Furthermore, Oszmiański et al. [
28] determined the highest amount of polyphenolics and some terpenoids in mature cranberry, whereas it was decreased at the semi-mature stage. Additionally, the amounts of bioactive compounds were altered at the mature stage and the semi-mature stage of ripening, and they were not uniform concentrations. Similarly, N’Dri et al. [
29] studied the important role of ripening stages in Gnagnan berries that increased the content of caffeic acid, caffeoylquinic acids, flavonol glycosides, and naringen in red berries, while the content of some phenolic acids, such as p-coumaric acid and feruloylquinic acids, was not significantly changed among the three ripening stages.

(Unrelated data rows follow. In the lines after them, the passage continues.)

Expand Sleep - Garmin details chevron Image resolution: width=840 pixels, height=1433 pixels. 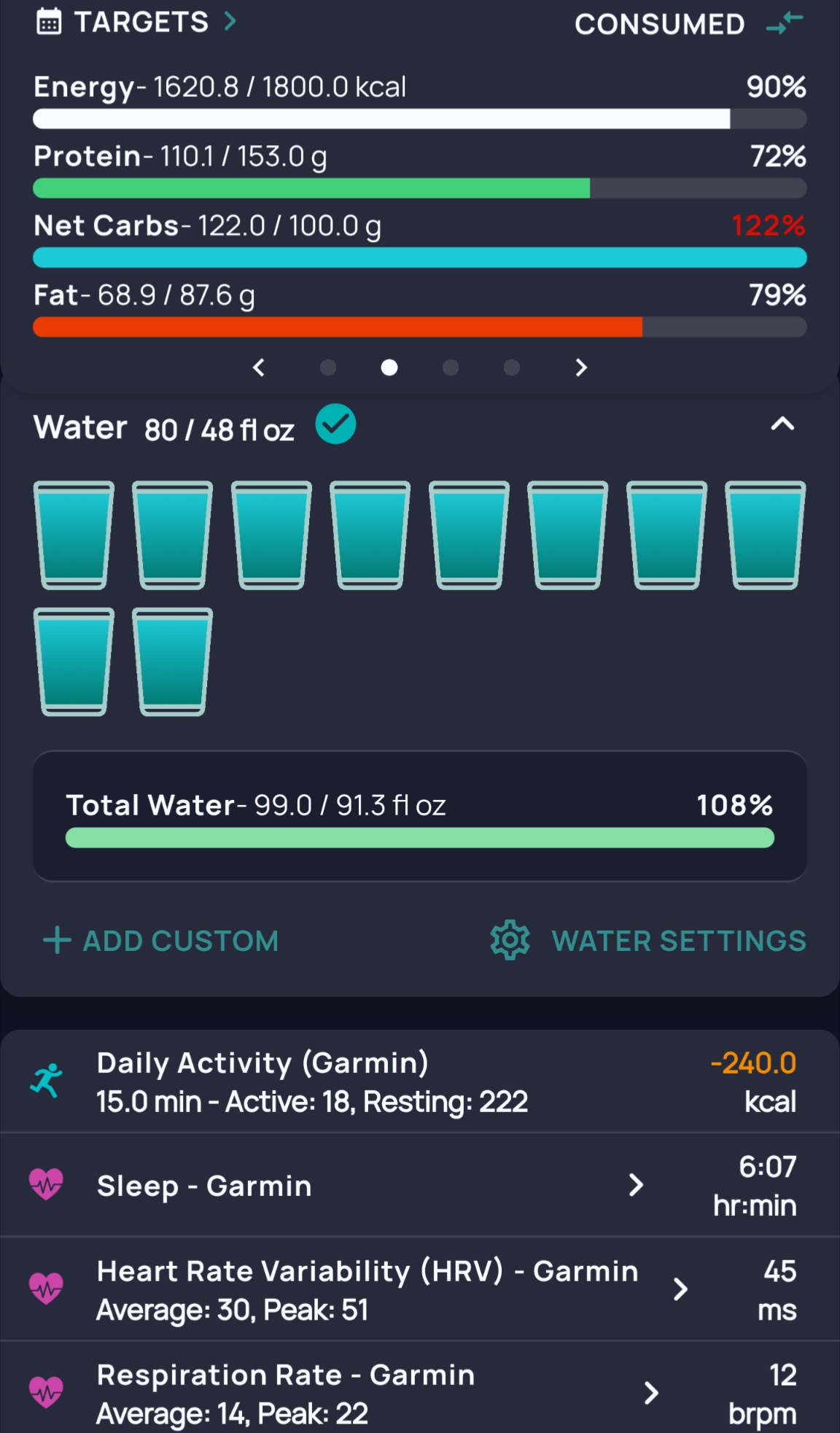tap(636, 1185)
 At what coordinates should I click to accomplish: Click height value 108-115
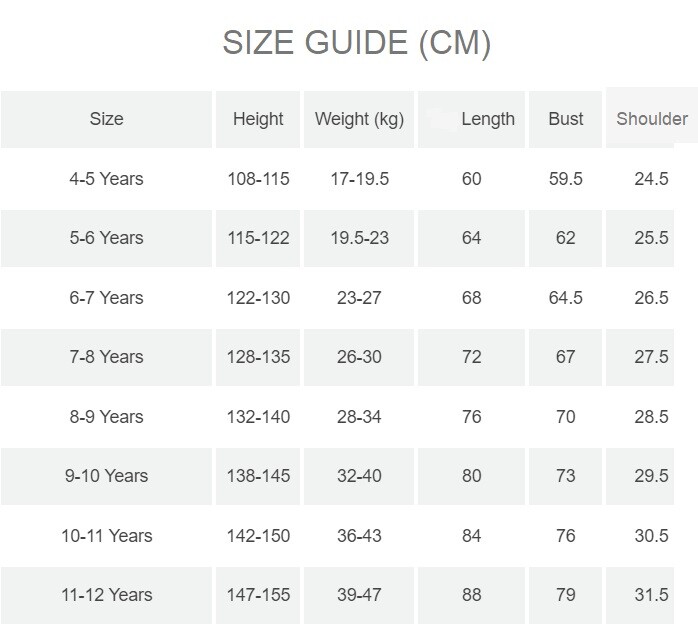(x=258, y=179)
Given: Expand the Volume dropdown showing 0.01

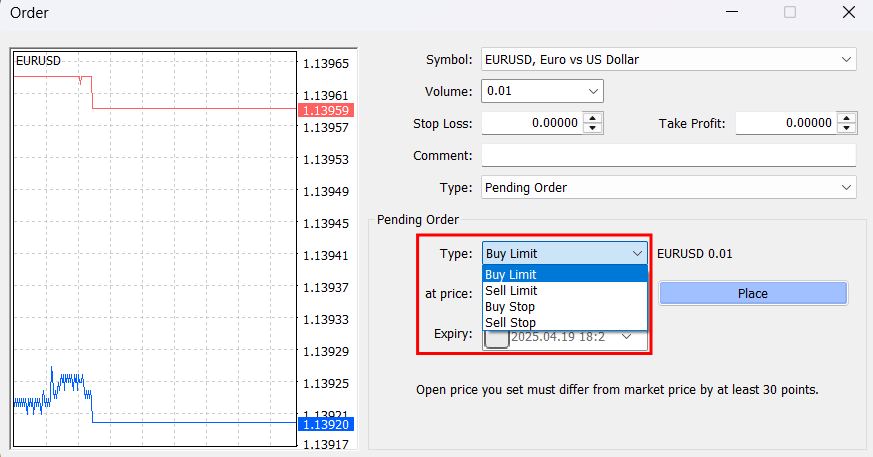Looking at the screenshot, I should 593,92.
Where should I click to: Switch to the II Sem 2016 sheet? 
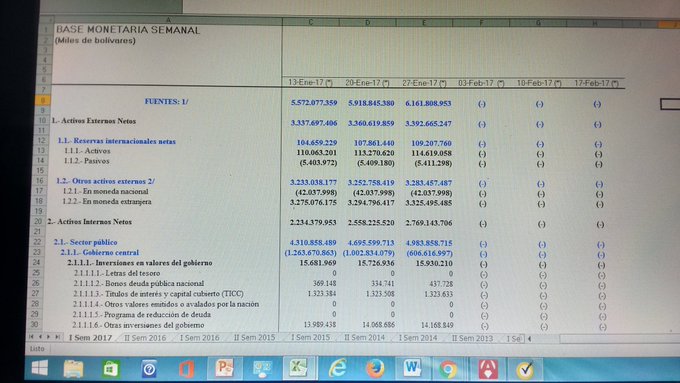click(145, 337)
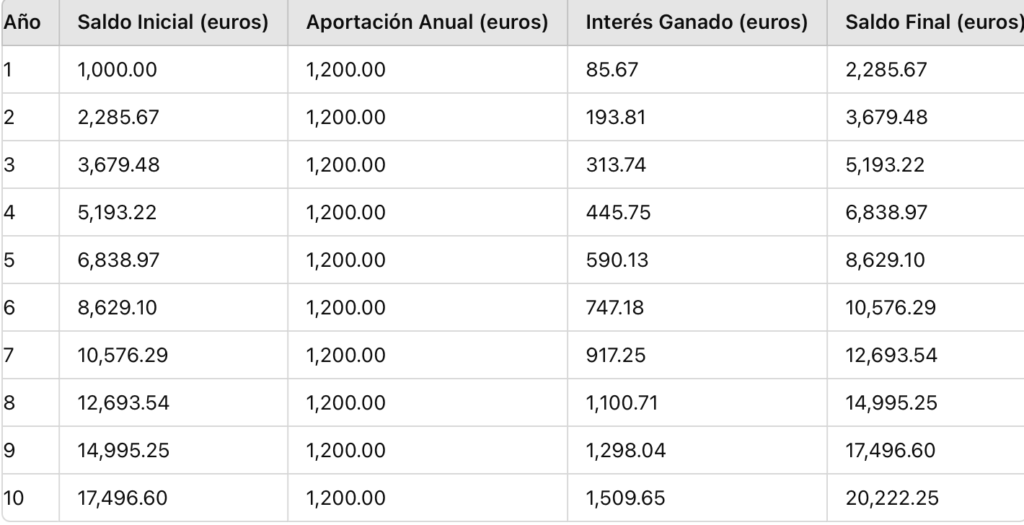Image resolution: width=1024 pixels, height=525 pixels.
Task: Click the "Saldo Final (euros)" header
Action: [933, 22]
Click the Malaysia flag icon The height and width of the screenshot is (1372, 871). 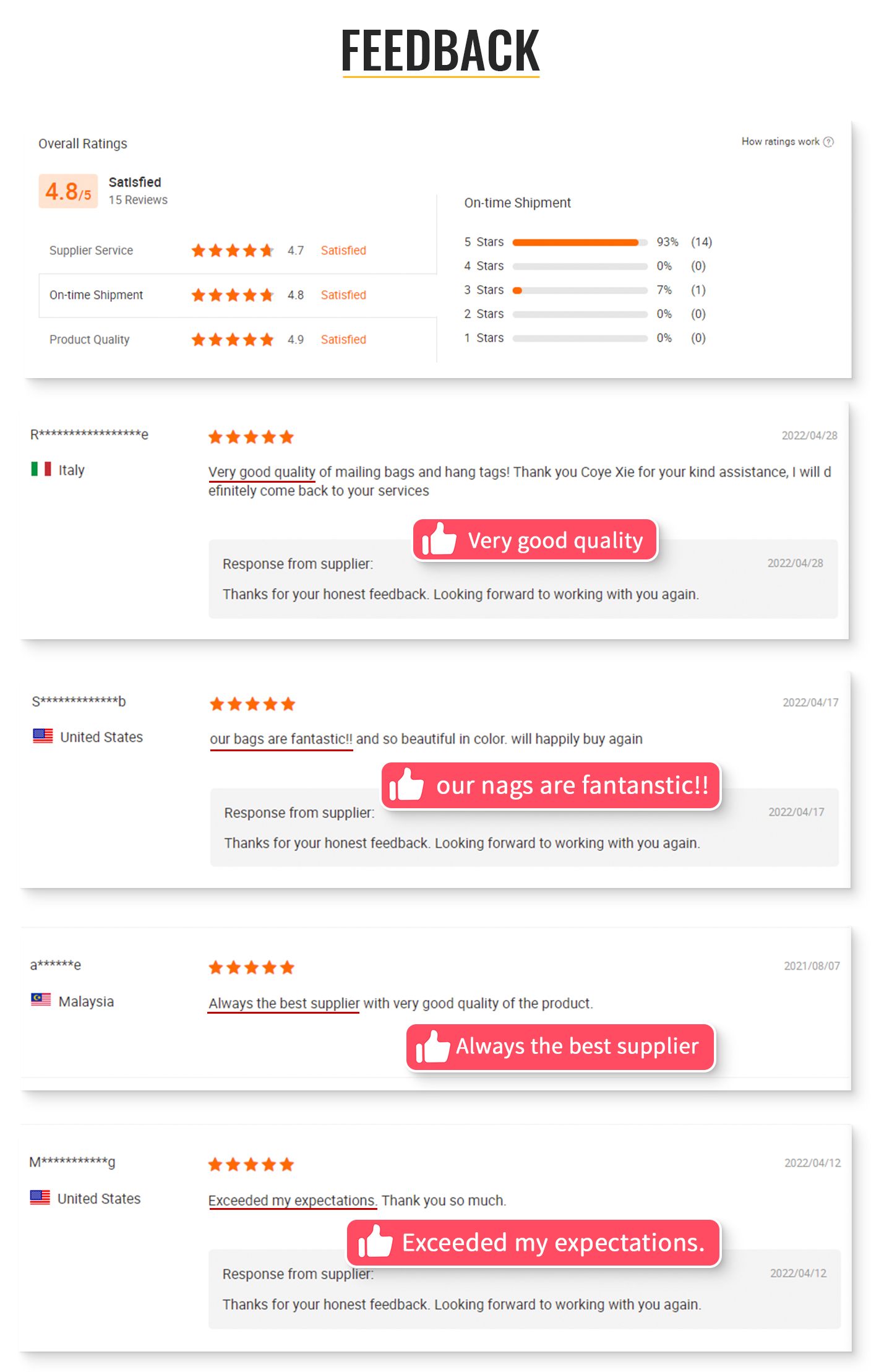point(41,1000)
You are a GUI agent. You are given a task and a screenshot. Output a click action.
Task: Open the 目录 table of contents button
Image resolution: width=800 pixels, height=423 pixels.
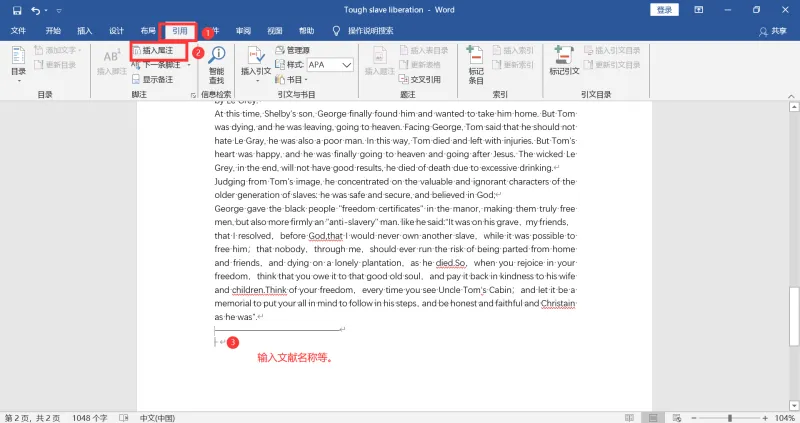[18, 64]
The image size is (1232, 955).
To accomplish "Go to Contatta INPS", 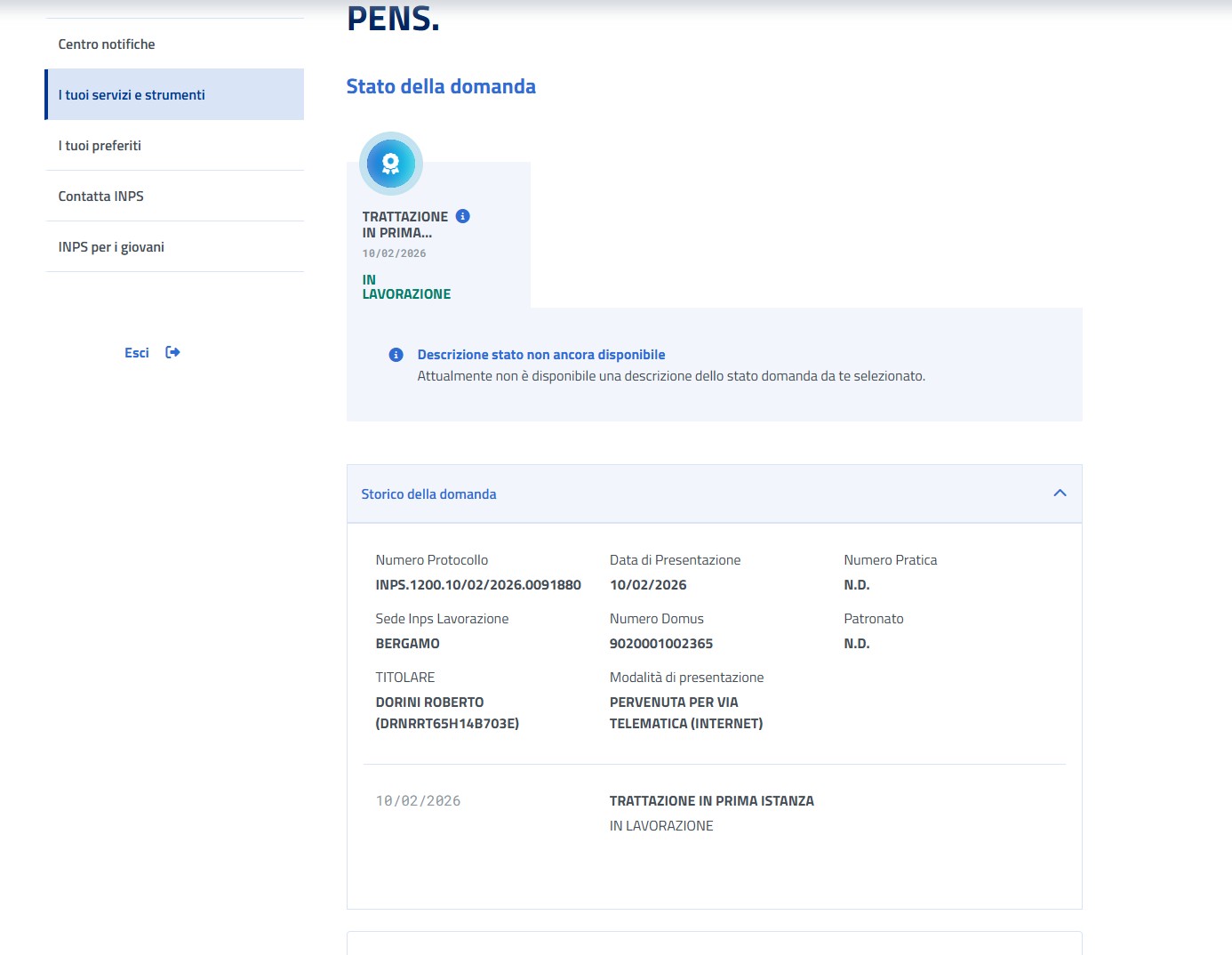I will click(x=100, y=197).
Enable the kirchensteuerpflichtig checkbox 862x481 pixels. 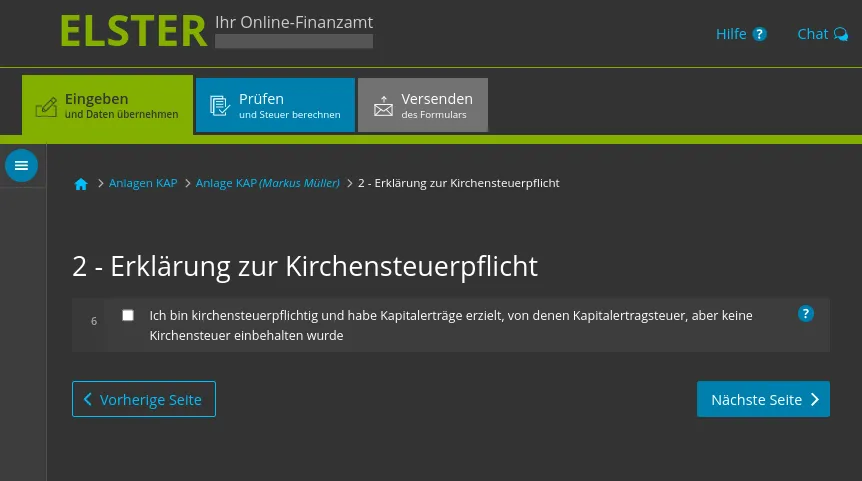tap(128, 315)

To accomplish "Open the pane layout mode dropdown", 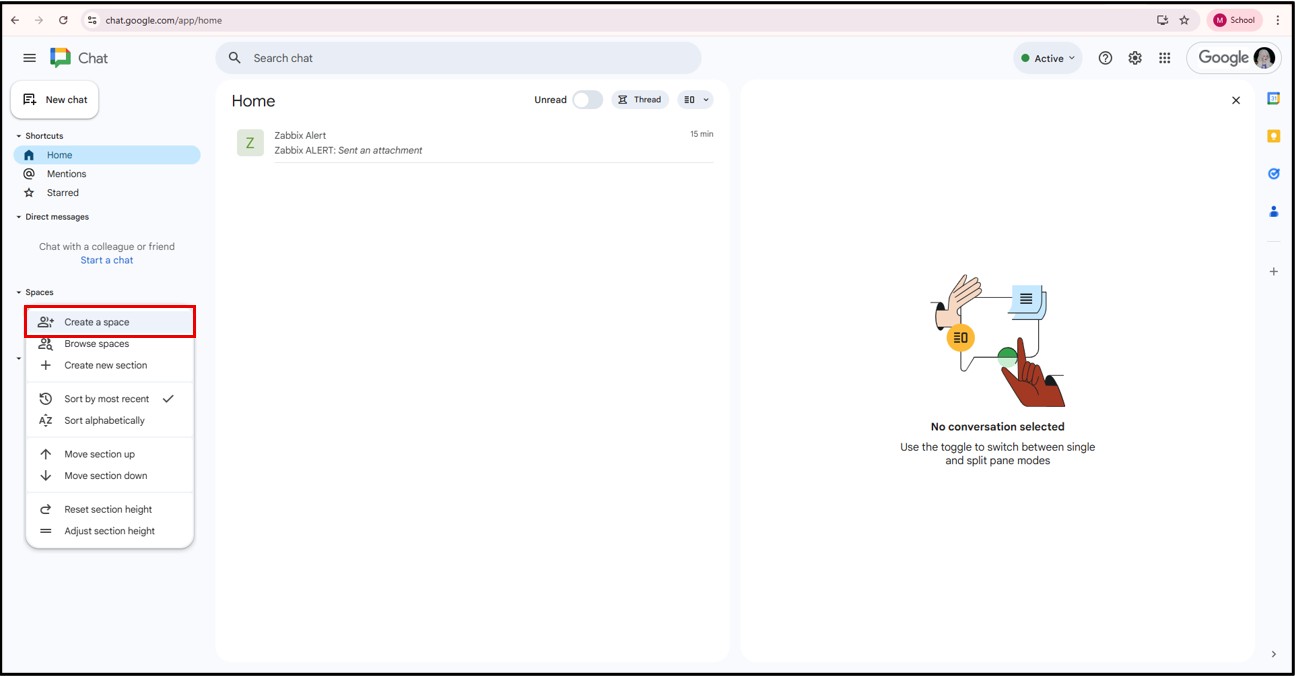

Lachowicz et al. [
30] analyzed the sugar, pectin, ash, and protein contents of two different genotypes of clones of fruit cultivars. In the Polish and Canadian cultivars’ fruits, the full ripening stage showed the highest amount of phytochemicals and antioxidant compounds. Similarly, Assefa et al. [
31] reported that the composition and content of antioxidant and metabolite activities varied significantly, depending on the cultivar, color, and stage of maturity. In particular, the lettuce phenolic acid components of kaempferol derivatives were more dominant than tartaric acid derivatives. Moreover, Amira et al. [
32] clearly demonstrated that the concentration of phenolics and the antioxidant ability of fruits were altered by maturation stages. The harvest periods have different levels of some phenolic acids, total flavonoids, and antioxidant capacities during the ripening period, and most of them are present at the end of the ripening stage. Accordingly, our study explores that the milky stage of maturity in WCR samples might have increased the phenolic profile, which could be a useful indicator to harvest WCR at the stages of maturity. Therefore, this study may provide (milk stage) the most suitable time to harvest WCR silage, hay, and fresh WCR for animal feed development and food-related applications.
5. Conclusions
In conclusion, we studied the effect of the harvesting period on the phenolic acids and flavonoids in WCR silage, hay, and fresh freeze-dried extract. The whole crop rice was harvested at the three different harvest stages (booting, heading, and milk stages); among them, the milk stage (Stage 3) in hay, fresh WCR, and silage with/without LAB-inoculated had the highest phenolic acids and flavonoids and the lowest contents of phenolics were quantified at the WCR booting stage (Stage 1). Although WCR hay at the heading stage had the best phenolic acid and flavonoid contents for hay production, overall phenolic content was obviously inferior to that at the milk stage (Stage 3) in all WCR samples, including silage, hay, and fresh freeze extract. The best harvesting time for WCR may possibly predict the quality of phenolic acid and flavonoid contents of WCR silage, hay, and fresh extract, as well as the quality of feed production for livestock ruminants. In order to maximize the WCR feed quality by phenolic profile, WCR should be harvested at the milky stage (Stage 3) after heading the rice crop. However, the accuracy of phenolic estimation needs to be validated with a large-scale experiment. Additionally, further experiments using WCR silage, hay, and fresh extract feeding should be investigated using lactating dairy cows for milk quality, yield, and cattle muscle quality.